Objective 1
Print the stretch of the rows from the line that contains "You are a GUI" through the line that contains "Action: (244, 266)", keeping the wording unchanged and leaving out the pictures.

Document text
=-=-=-=-=
Studio album by Earl Sweatshirt
- Released: August 22, 2025
- Genre: Hip-hop
- Length: 24:08
- Labels: Tan Cressida; Warner;
- Producers: Black Noise; Child Actor; Earl Sweatshirt; Navy Blue; Theravada;

Earl Sweatshirt chronology
| Voir Dire (2023) | Live Laugh Love (2025) | Pompeii // Utility (2026) |

= Live Laugh Love (Earl Sweatshirt album) =

Live Laugh Love is the fifth studio album by the American rapper Earl Sweatshirt. With little prior announcement, it was released on August 22, 2025, through Tan Cressida Records and Warner Records. It follows his collaborative album with the Alchemist, Voir Dire (2023), and his fourth studio album Sick! (2022). Production was primarily handled by Theravada, with additional contributions by Black Noise, Child Actor, Navy Blue, and Earl himself.

== Release and promotion ==

I think it captured both parts of myself: being 16 and then also having a family. The 16-year-old that still is like, [grunts] "live, laugh, love — [expletive] dumbass!" Like, "live laugh, love, the world is [expletive]!" And then my life changing drastically. [...] If someone says "live, laugh, love" and you have kids, you’re like, "Exactly, brother."
— Earl Sweatshirt, interview for The New York Times Popcast, August 22, 2025

Live Laugh Love was announced at a listening party on August 15, 2025. The event, which Sweatshirt did not himself attend, included live performances from an Earl Sweatshirt imposter and a DJ set by Black Noise that included songs from the album. The album released on all platforms one week later.
=-=-=-=-=
Rows about finding things on screens:
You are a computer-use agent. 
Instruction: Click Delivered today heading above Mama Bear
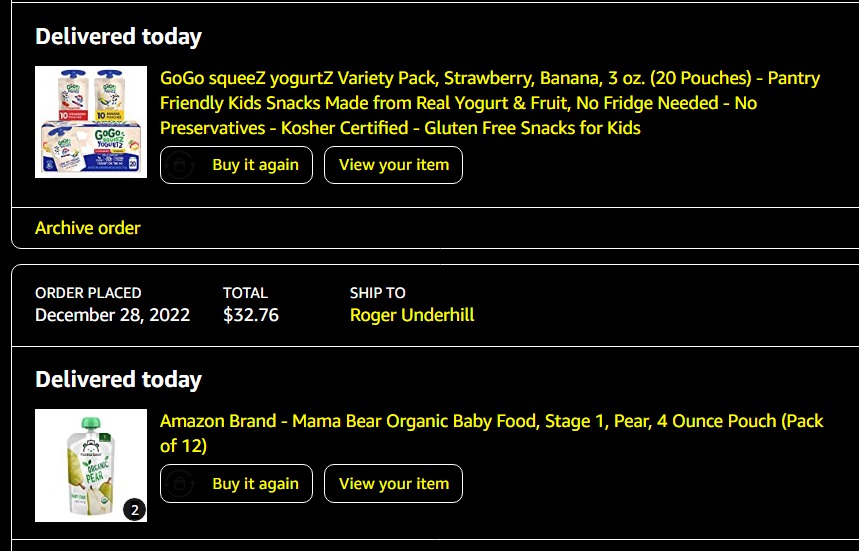pos(118,380)
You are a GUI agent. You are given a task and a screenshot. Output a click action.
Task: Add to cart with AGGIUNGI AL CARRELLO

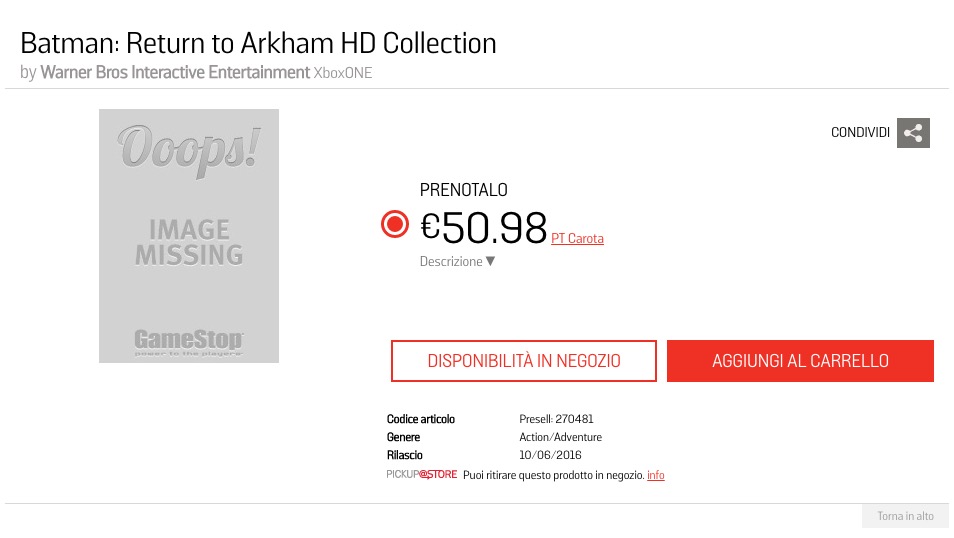(800, 361)
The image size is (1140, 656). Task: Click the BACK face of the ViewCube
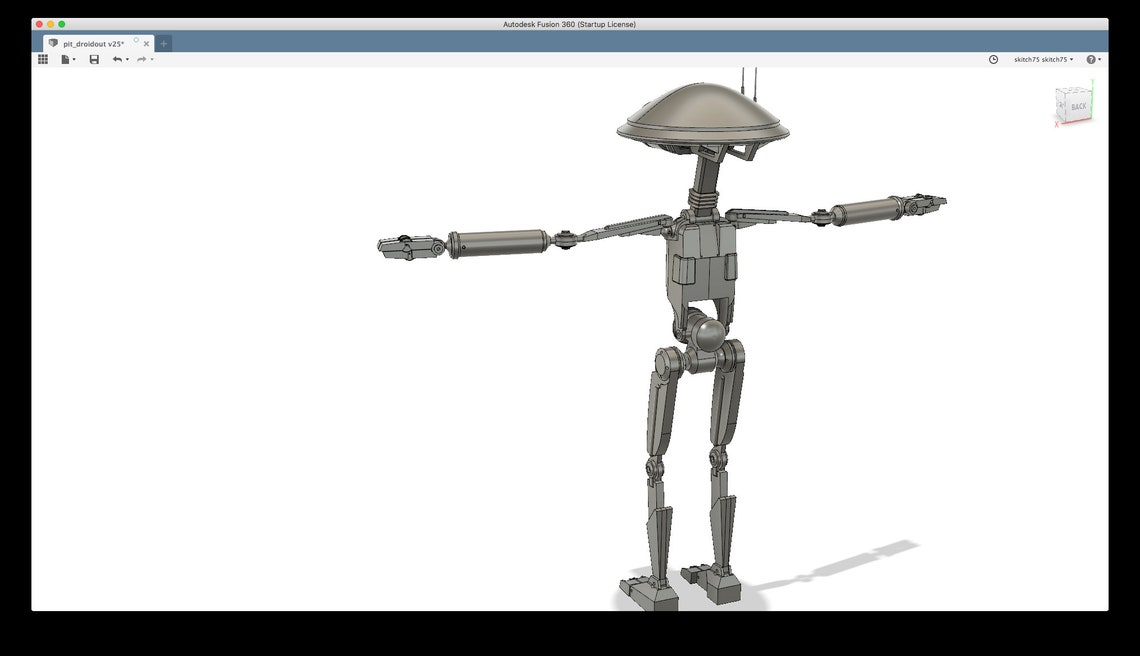(x=1078, y=105)
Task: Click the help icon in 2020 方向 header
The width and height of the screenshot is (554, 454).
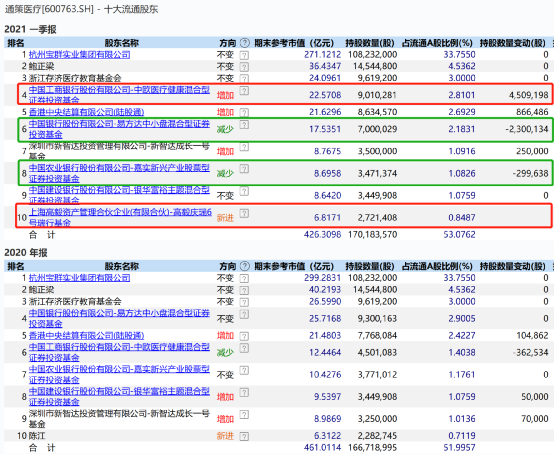Action: (244, 266)
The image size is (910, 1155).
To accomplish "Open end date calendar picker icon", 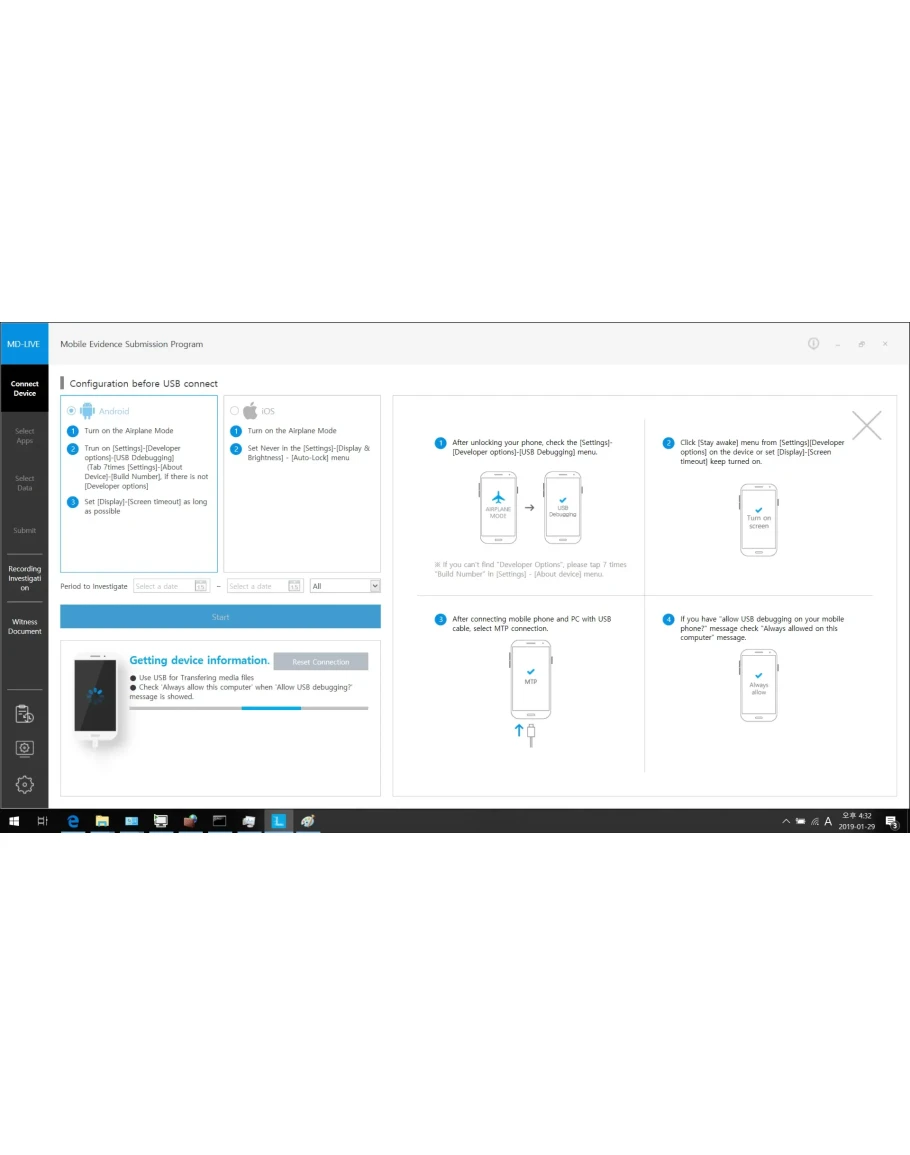I will 294,586.
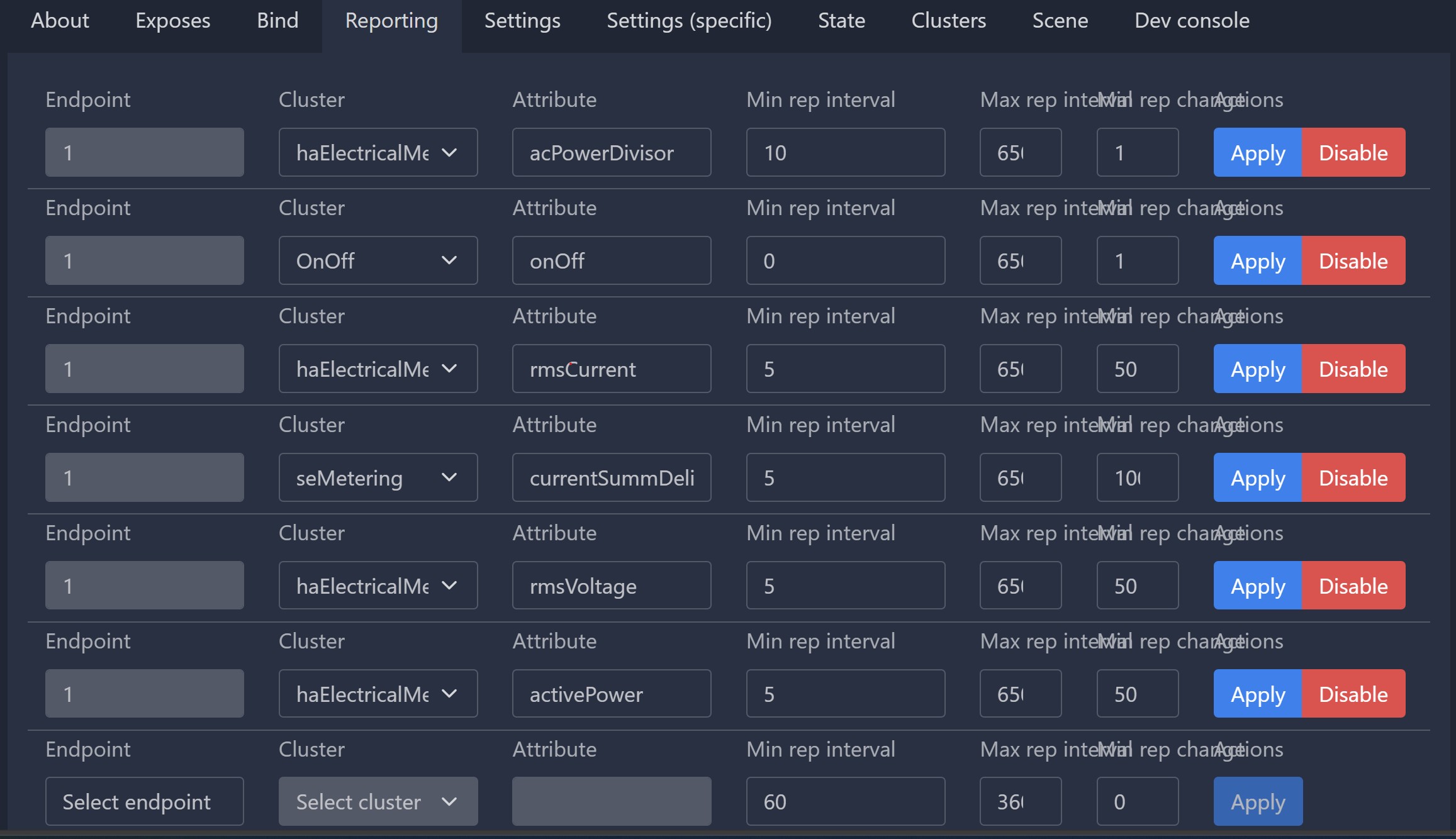Click the Select endpoint field

(x=144, y=801)

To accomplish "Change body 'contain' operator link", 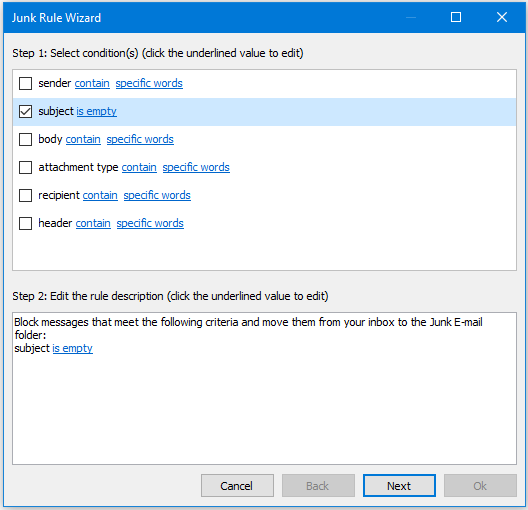I will coord(83,139).
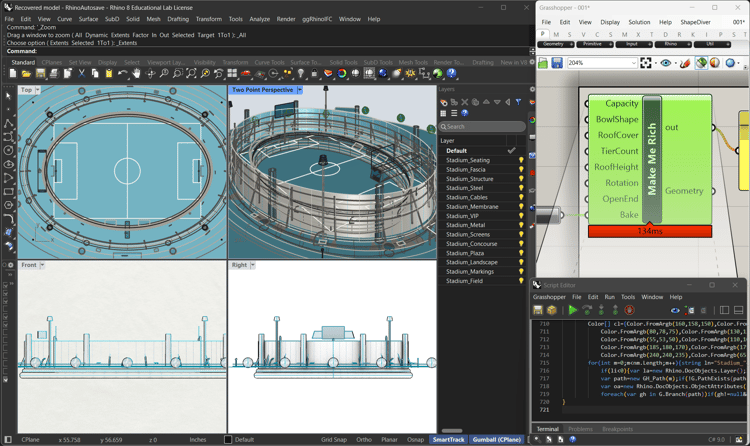750x446 pixels.
Task: Click the Gumball (CPlane) status button
Action: coord(497,440)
=-=-=-=-=
Objective 2
In the album article, who handled most of the production on Live Laugh Love?

Full output 1
You are a GUI agent. You are given a task and a screenshot. Output a click action.
Task: Add to cart with AGGIUNGI AL CARRELLO

(800, 361)
The image size is (1140, 656). Task: Click the BACK face of the ViewCube
(x=1078, y=105)
Task: Click the help icon in 2020 方向 header
The width and height of the screenshot is (554, 454).
Action: (244, 266)

Full output 2
Theravada